Больше на эту тему не говорили. Как будто не было ничего. Хотя все трое, конечно, знали, что было. И Марик знал, просто не мог не знать что все испортил, отменил невероятное чудо, единственное, ради которого они родились, впервые позволив страху взять над ним верх – в самый главный момент их общей, одной на троих жизни.

А потом началась совсем другая жизнь, у каждого – своя. Хотя друзьями, конечно, остались, не вопрос. И новыми не обзавелись, потому что все место в сердце по-прежнему было занято друг другом. И даже разъехавшись по разным городам – не то чтобы намеренно, просто повинуясь центробежной силе судьбы – чуть ли не каждый день выбирали время поговорить по телефону или хотя бы написать электронное письмо. А позже, когда появился скайп, могли болтать друг с другом часами, забив на все свои, теоретически, неотложные дела. И встречались как минимум несколько раз в год, мотались друг к другу в отпуск, а то и просто на выходные, благо заработков наконец-то стало хватать на путешествия самолетами, даже если покупать билет в самый последний момент, внезапно, за пару часов до вылета, по велению то ли сердца, то ли некоей потусторонней вожжи, которая всегда рядом с нами, где-нибудь под хвостом.

– Я уже испугалась, что ты просто взял и исчез, – сказала Мэй, накидывая ему на плечи прихваченное из гардероба пальто. – Что, например, эта твоя красивая женщина-консул вопреки моим аргументам оказалась не ангелом, а все-таки Снежной королевой. Усадила тебя в свои белые сани, поцеловала – и все, привет, увезла. И ты никогда не вернешься. Правда, у меня в запасе есть целый отпуск, чтобы смотаться в Лапландию и организовать там поход к Северному полюсу на оленях, а по дороге заодно отыскать тебя, но это я только теперь сообразила, увидев, что ты на месте, и успокоившись. Но слушай, сколько же ты успел выкурить за эту долгую вечность, пока я скучала над опустевшей тарелкой? Полпачки?

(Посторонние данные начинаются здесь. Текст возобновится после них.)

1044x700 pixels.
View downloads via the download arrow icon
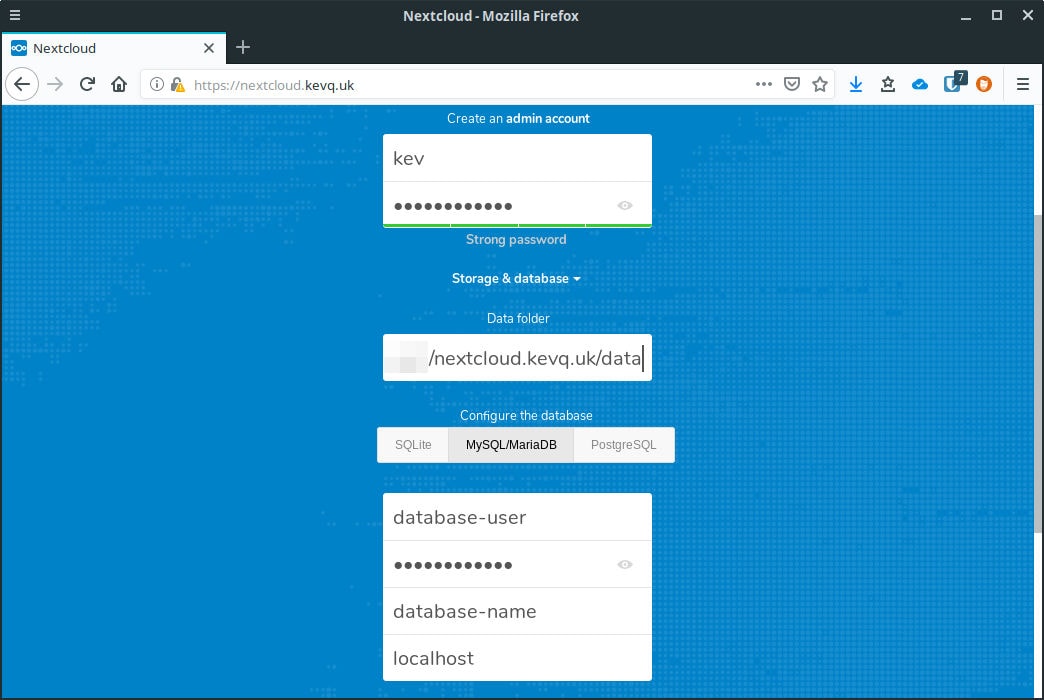click(x=856, y=84)
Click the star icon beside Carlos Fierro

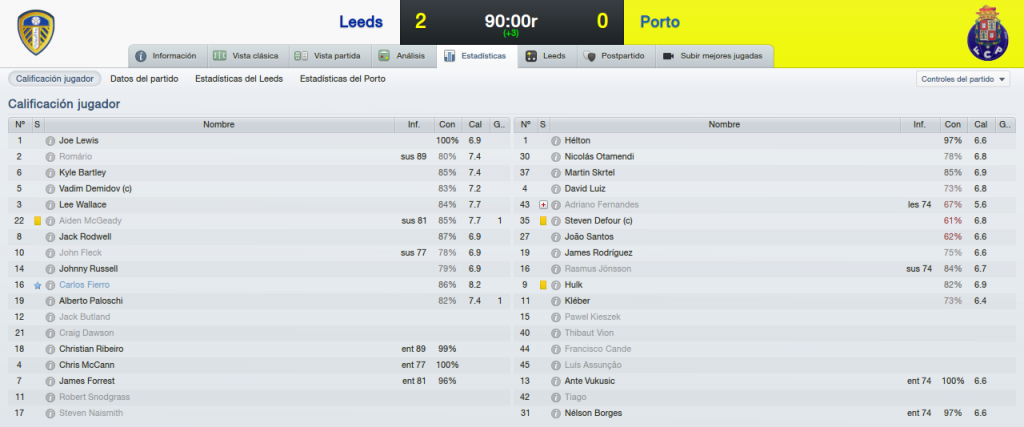pos(37,285)
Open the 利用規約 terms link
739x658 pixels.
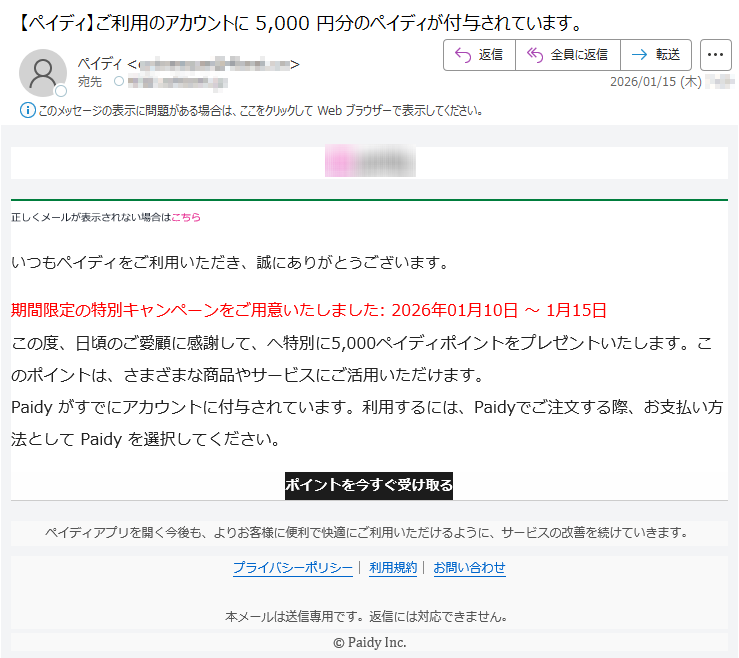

Молча показал ей так и не прикуренную сигарету. Потом подмигнул:

– Я же у нас все-таки безумный гений, а не просто так хрен с горы. Имею полное право в любой момент замечтаться и впасть в прострацию. Мне даже слюни пускать дозволено великодушной природой – если вдруг выяснится, что подобная неопрятность способствует вдохновению. Представляешь, как здорово будет тебе у меня в гостях?

Рассмеялась и обняла его крепко-крепко, даже ребра жалобно хрустнули. Сказала:

– Заранее предвкушаю. У меня в телефоне отличная камера, буду круглосуточно постить в инстаграм скандальный репортаж «Будни гения». Прославлюсь, возможно, даже разбогатею – чем черт не шутит. И уж тогда заживем! Пошли?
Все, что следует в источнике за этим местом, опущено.